In what is being as touted as a major breakthrough, researchers at the Indian Institute of Science (IISc), Bangalore, have discovered a method that can make bulbs and LED-based systems, including TVs and computer screens, cheaper while also improving their brightness.
The findings, which will also reduce electricity consumption, can be used to send photons or light particles into human bodies. This will have applications in the medical sphere, notably in the detection of cancer cells as photons would make them glow with a distinctive colour.
The discovery is related to the light-emitting characteristics of manganese, a metal used in the manufacture of bulbs and displays. Currently, tiny particles, called quantum dots, are being used in electronic displays and lights.
These are mixed with a tiny amount of metals like cadmium and manganese to make them stable. However, cadmium is highly toxic and harms the body. On the other hand, if manganese is used in these quantum dots, they would only glow in orange colour, unlike bulbs using cadmium, which emitted multiple colours.
Dipankar Das Sarma, Professor and Chairman of the Solid State and Structural Chemistry unit at IISc, and his student Abhijeet Hazarika took a very diluted solution of these nanoparticles, that used manganese, under a microscope.
They found that each of them glowed with a different colour. Sarma said, “The traditional emission spectra of manganese was wide because of colours from a wide array of particles. However, all we saw was orange. We could see the real colours only when the particles were diluted.”
Manganese is added in very small quantities to make quantum dots stable and prevent self-absorption. Scientists have learnt that the ‘band gap’ of this structure, however, cannot be changed, leading to a single colour, orange. Band gap is the space in the structure of insulators, a category of materials, where electrons move about. These band gaps can be changed and colours emitted by electrons will vary accordingly. However, such structures are not stable and one photon may absorb another, leading to zero emission of coloured light.

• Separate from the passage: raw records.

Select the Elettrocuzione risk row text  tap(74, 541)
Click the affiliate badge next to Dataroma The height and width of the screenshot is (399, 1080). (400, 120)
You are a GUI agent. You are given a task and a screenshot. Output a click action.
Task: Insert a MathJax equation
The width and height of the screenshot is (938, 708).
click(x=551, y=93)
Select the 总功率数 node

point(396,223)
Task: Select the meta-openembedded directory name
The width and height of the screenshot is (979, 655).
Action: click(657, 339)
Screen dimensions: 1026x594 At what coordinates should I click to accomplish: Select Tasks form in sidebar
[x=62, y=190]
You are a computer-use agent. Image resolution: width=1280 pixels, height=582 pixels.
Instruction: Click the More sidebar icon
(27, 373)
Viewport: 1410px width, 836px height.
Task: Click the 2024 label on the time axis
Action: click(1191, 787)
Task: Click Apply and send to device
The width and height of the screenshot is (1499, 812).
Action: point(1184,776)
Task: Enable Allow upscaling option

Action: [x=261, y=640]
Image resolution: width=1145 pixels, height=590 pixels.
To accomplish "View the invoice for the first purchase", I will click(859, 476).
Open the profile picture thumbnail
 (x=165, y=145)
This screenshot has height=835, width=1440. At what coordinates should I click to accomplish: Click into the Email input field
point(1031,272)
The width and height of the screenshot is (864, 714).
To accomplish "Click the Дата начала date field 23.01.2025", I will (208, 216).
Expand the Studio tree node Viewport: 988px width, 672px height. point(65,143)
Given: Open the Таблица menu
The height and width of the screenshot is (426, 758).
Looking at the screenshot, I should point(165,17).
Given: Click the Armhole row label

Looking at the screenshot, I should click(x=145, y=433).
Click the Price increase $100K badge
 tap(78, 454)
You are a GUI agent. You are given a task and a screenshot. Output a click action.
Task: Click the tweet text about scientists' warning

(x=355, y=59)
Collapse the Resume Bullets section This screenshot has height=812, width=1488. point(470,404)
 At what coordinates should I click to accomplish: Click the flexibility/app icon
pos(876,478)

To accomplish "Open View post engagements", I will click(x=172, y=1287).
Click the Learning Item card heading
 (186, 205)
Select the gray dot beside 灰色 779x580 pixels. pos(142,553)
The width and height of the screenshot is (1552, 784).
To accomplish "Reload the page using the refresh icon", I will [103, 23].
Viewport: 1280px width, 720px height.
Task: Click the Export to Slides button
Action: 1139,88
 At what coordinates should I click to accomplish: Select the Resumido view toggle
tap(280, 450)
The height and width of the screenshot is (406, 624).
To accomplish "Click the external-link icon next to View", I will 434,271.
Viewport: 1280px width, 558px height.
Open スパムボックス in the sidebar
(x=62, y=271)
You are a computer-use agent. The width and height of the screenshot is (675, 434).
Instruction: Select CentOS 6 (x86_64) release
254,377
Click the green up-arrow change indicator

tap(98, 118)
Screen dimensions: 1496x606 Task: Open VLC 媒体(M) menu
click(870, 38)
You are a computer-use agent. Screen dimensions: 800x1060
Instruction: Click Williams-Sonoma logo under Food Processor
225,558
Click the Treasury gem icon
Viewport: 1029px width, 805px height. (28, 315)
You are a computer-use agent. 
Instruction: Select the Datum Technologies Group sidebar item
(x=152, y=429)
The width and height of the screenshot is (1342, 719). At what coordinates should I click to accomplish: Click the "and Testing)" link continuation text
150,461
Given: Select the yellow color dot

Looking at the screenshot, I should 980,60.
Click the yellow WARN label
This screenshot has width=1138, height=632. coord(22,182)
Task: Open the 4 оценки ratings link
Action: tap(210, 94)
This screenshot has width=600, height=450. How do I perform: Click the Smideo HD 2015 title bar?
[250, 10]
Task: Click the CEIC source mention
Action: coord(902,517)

What scientists at IISc observed was that different quantum dots with manganese had different colours. “A quantum dot’s colour depends on whether most of its manganese is near the surface or near the centre of the nanoparticle,” explained a member of the team.
With this technology, researchers can use manganese-doped samples that would have all colours in the spectrum, unlike only orange, while retaining its long-term stability and absence of self-absorption.